AGI - Il vertice della Nato che si apre oggi a Madrid appare come un consiglio di guerra, con il Consiglio di Sicurezza dell'Onu riunito per discutere della guerra in Ucraina, sullo sfondo dell'attacco russo al centro commerciale di Kremenchuk, che avrebbe causato 18 morti e 59 feriti. Mentre il conflitto tra Russia e Ucraina si trasforma in una brutale guerra di logoramento, prende il via uno dei più delicati e difficili dell'intera storia dell'Alleanza.
Sia il segretario generale della Nato, Jens Stoltenberg, che il presidente degli Stati Uniti, Joe Biden, hanno sottolineato più volte nelle scorse settimane l'unità "senza precedenti" con la quale le nazioni alleate hanno risposto all'aggressione di Mosca ai danni di Kiev. Dietro le dichiarazioni formali c'è però una realtà più complessa. Diverse cancellerie europee non condividono l'approccio di radicale opposizione portato avanti nei confronti del Cremlino da Usa, Regno Unito e alcune nazioni dell'Est, in particolare la Polonia e i Paesi baltici.

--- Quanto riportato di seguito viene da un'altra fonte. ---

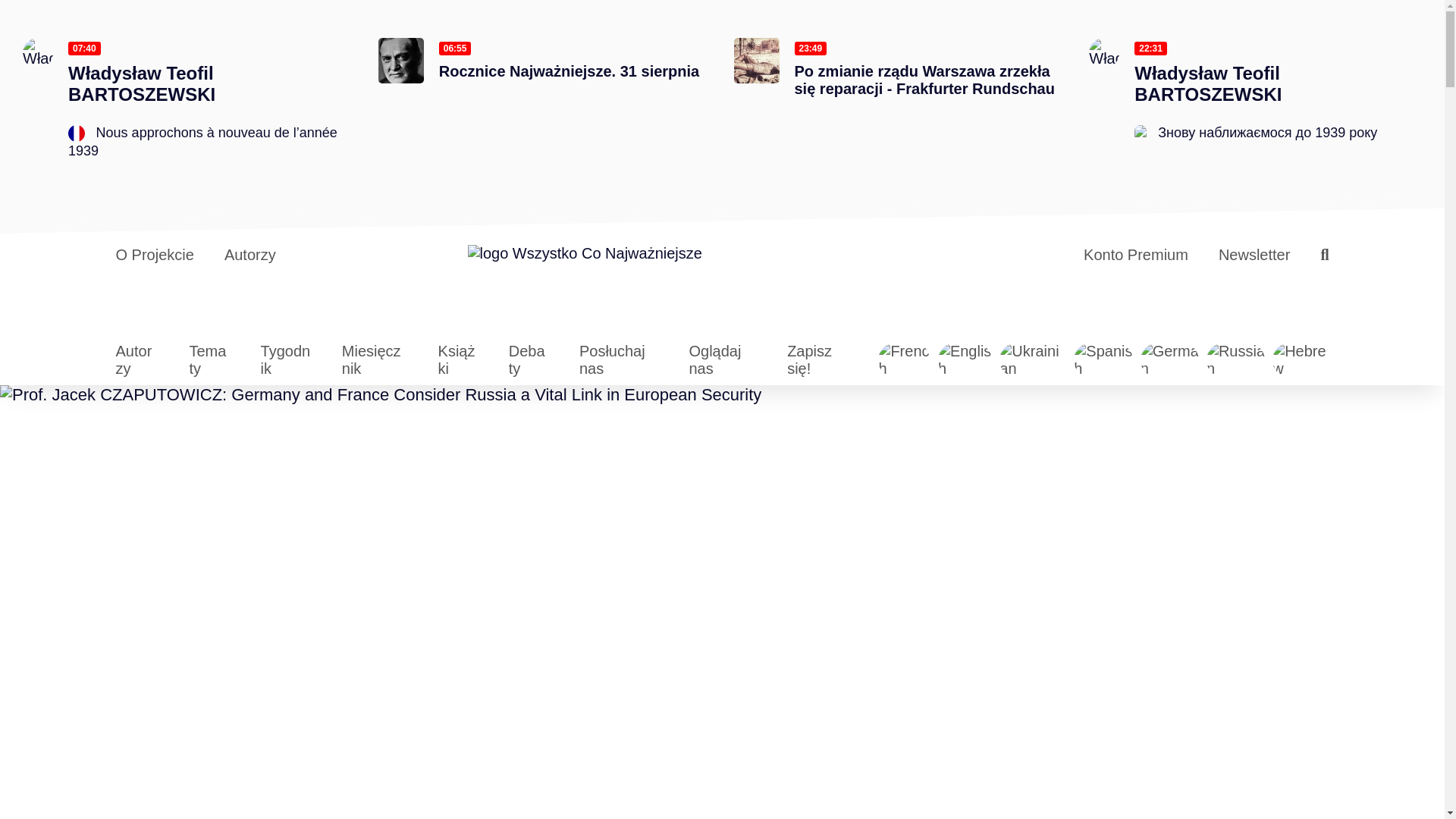
Konto Premium (1135, 254)
O Projekcie (154, 254)
Newsletter (1254, 254)
Autorzy (133, 359)
Autorzy (250, 254)
Tematy (207, 359)
Given the description of an element on the screen output the (x, y) to click on. 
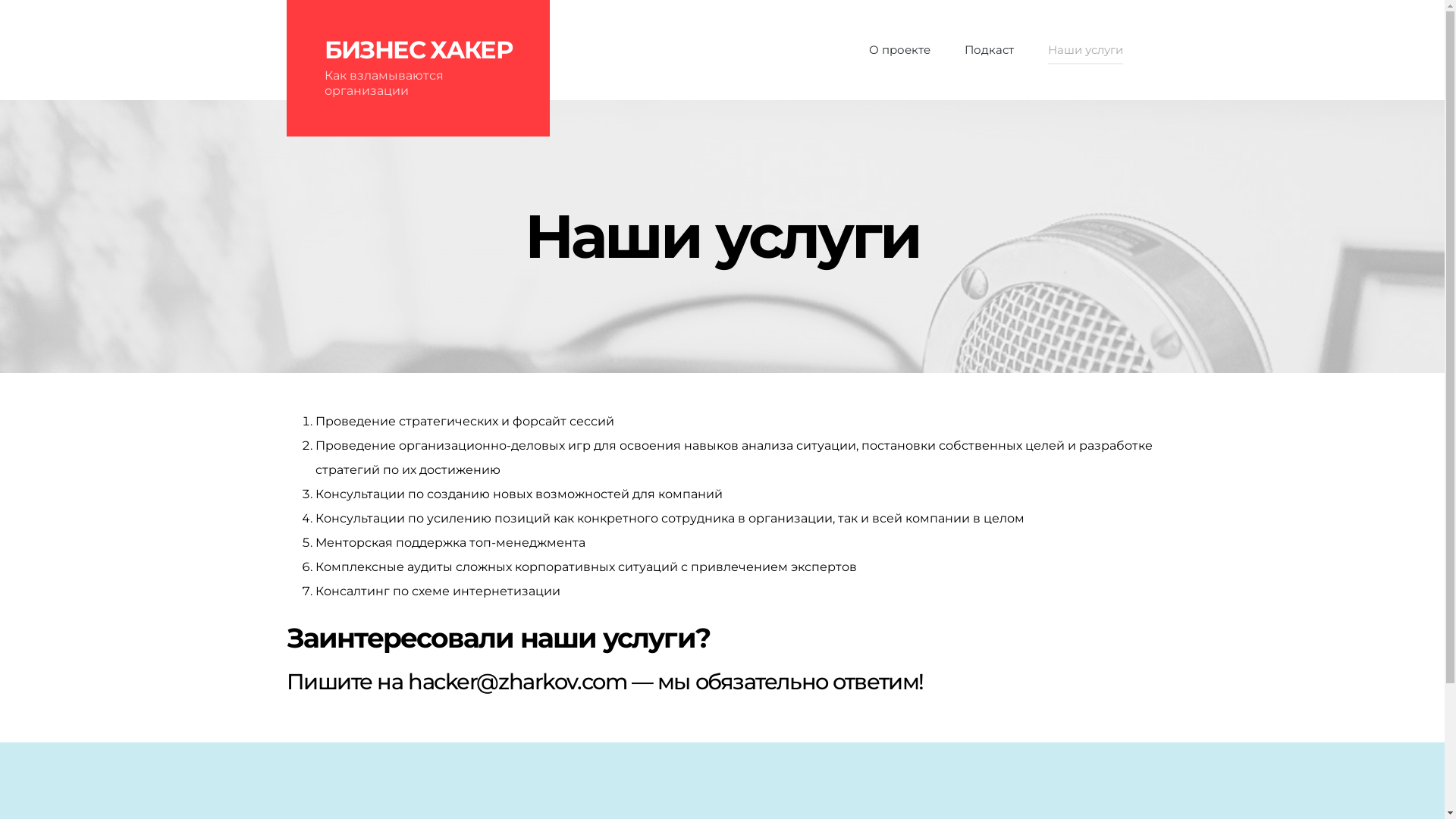
hacker@zharkov.com Element type: text (516, 681)
Given the description of an element on the screen output the (x, y) to click on. 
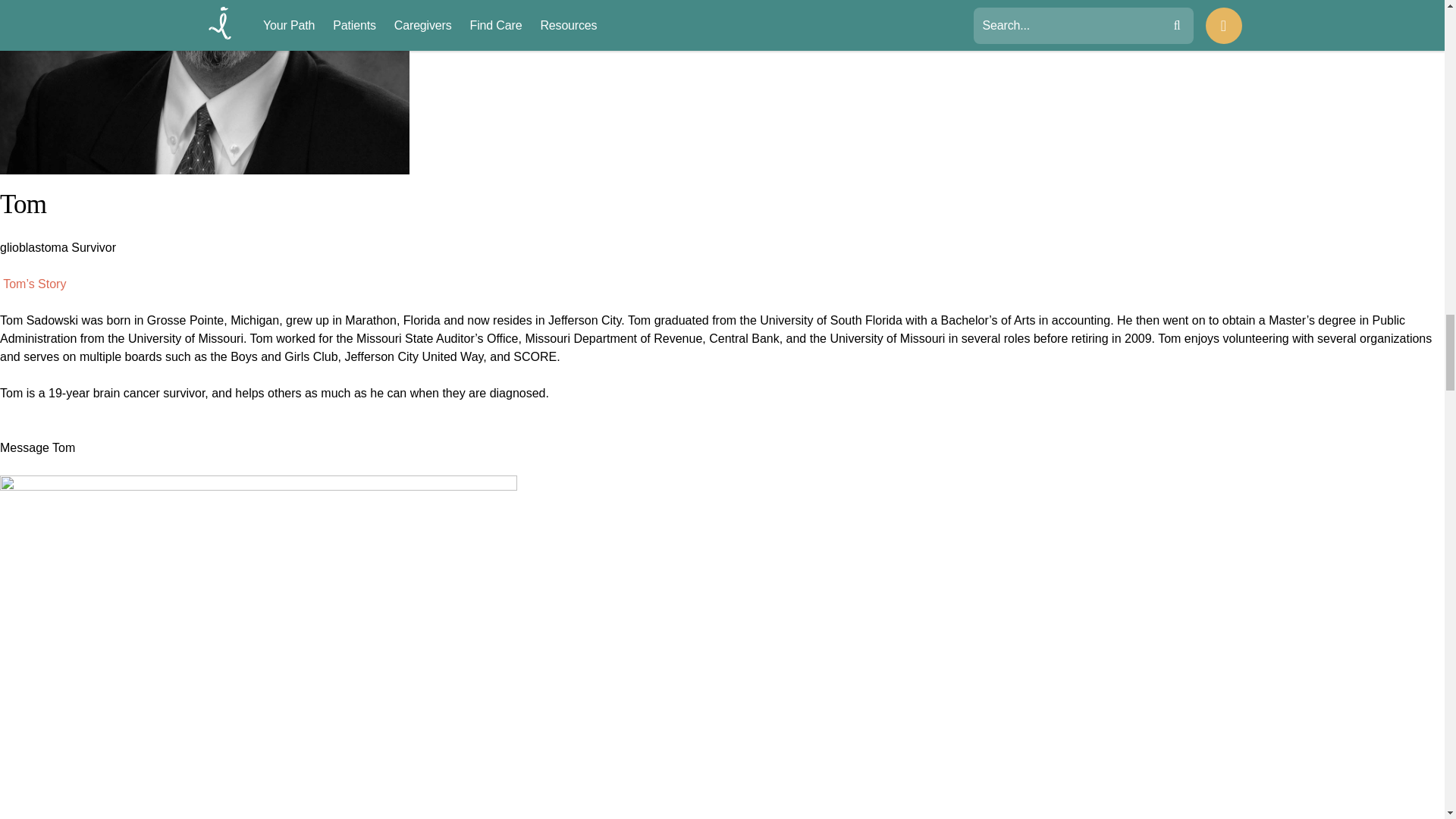
Message Tom (37, 456)
Given the description of an element on the screen output the (x, y) to click on. 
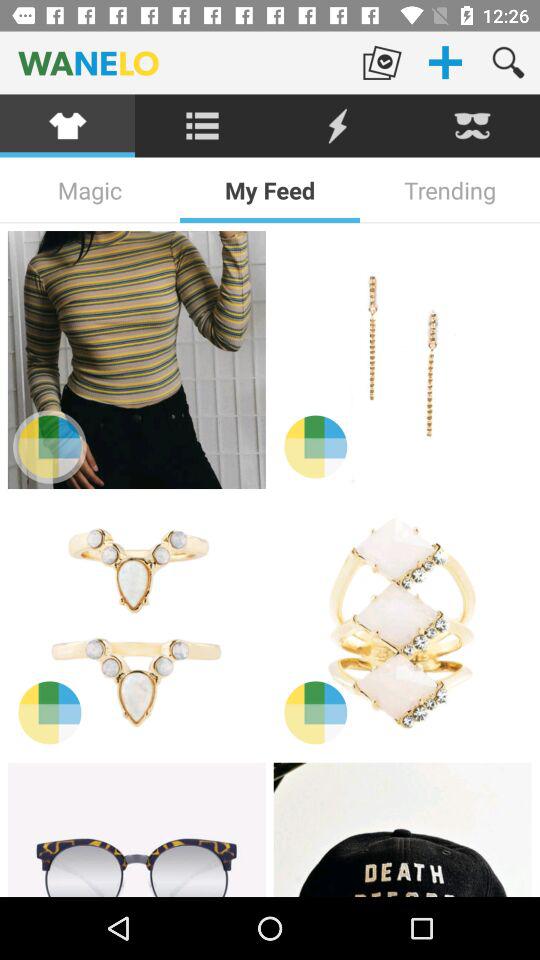
flip to my feed (270, 190)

Il presidente francese, Emmanuel Macron, ha reiterato la necessità di "non umiliare" Vladimir Putin, consapevole che, nel medio periodo, l'Unione Europea dovrà ripristinare un dialogo con la Russia che è ineludibile anche per semplici ragioni geografiche. C'è poi la questione dei costi delle sanzioni, che rischiano di essere troppo pesanti per quelle economie, a partire dalla Germania, che dipendono dal gas russo in modo troppo significativo per potervi rinunciare presto e del tutto, un quadro che potrebbe mutare se si concretizzassero i drastici tagli delle forniture paventati oggi dall'Unione Europea.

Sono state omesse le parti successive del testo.